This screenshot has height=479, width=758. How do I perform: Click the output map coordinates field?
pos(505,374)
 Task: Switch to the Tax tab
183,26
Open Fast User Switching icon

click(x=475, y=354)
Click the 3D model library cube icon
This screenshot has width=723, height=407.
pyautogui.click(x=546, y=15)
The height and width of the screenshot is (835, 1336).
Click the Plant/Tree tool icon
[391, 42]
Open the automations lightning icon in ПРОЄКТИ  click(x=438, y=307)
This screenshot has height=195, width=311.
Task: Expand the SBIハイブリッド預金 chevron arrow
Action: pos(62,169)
※ ※ ※
> Exercise directions
Can you reproduce every one of the records above, line for line, with nothing altered?

> Answer to this exercise
This screenshot has height=479, width=758. How do I perform: Click the output map coordinates field?
pos(505,374)
 Task: Switch to the Tax tab
183,26
Open Fast User Switching icon

click(x=475, y=354)
Click the 3D model library cube icon
This screenshot has width=723, height=407.
pyautogui.click(x=546, y=15)
The height and width of the screenshot is (835, 1336).
Click the Plant/Tree tool icon
[391, 42]
Open the automations lightning icon in ПРОЄКТИ  click(x=438, y=307)
This screenshot has height=195, width=311.
Task: Expand the SBIハイブリッド預金 chevron arrow
Action: pos(62,169)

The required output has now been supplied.